The JSF has been plagued by a staggering array of persistent issues, many of which were highlighted in the fiscal 2019 DOD Operational Test and Evaluation Annual Report, which revealed 873 unresolved deficiencies including 13 Category 1 items, involving the most serious flaws that could endanger crew and aircraft. While this is an overall reduction from the 917 unresolved deficiencies and 15 Category 1 items found in September 2018, the report stated that “although the program is working to fix deficiencies, new discoveries are still being made, resulting in only a minor decrease in the overall number of deficiencies.”
Many of the problems with the program can be traced to the decision to develop and procure the aircraft simultaneously. Whenever problems have been identified, contractors needed to go back and make changes to planes that were already assembled, adding to overall costs.
Despite the abject failure of the JSF, the DOD is revisiting the high-low approach. According to Air Force Chief of Staff Gen. Charles Brown, the F-35, intended to serve as a low-end utilitarian aircraft, is now a high-end sports car: “You don’t drive your Ferrari to work every day, you only drive it on Sundays.” On March 10, 2021, the Air Force accepted delivery of the first of 144 upgraded F-15EXs. Brown is targeting the fiscal 2023 budget request to fund an F-16 replacement. The old low end has become the new high end, and those F-16s and A-10s still need to be replaced.
Although it has an extraordinarily poor track record, killing off the JSF entirely will prove difficult. According to a map showing the economic impact across the country on Lockheed Martin’s F-35 Lightning II website, the only states that do not have at least one supplier for the aircraft are Hawaii and North Dakota. This gives all but two representatives and four senators more than enough incentive to not only keep greasing the wheels, but also to add 32 earmarks for the JSF program, costing $10.6 billion, since fiscal 2001. There has also been significant investment in the program by NATO members and other allies. The best taxpayers can likely hope for, barring an uncharacteristic recalibration with reality from the Pentagon, is that the program gets significantly scaled back.

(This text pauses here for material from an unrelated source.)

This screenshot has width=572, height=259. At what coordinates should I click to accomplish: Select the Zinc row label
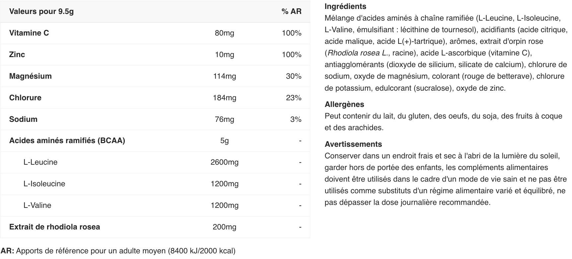pyautogui.click(x=17, y=54)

The DOD is at an inflection point. The design by committee, Swiss Army knife approach has been a resounding failure. Moving forward, the Pentagon must avoid purchasing aircraft prior to completion of the design and development phases and reduce the red tape that has slowed down the process. In the interim, the time has come reduce the cost and scope of the F-35 program.
Sean Kennedy is director of research for Citizens Against Government Waste.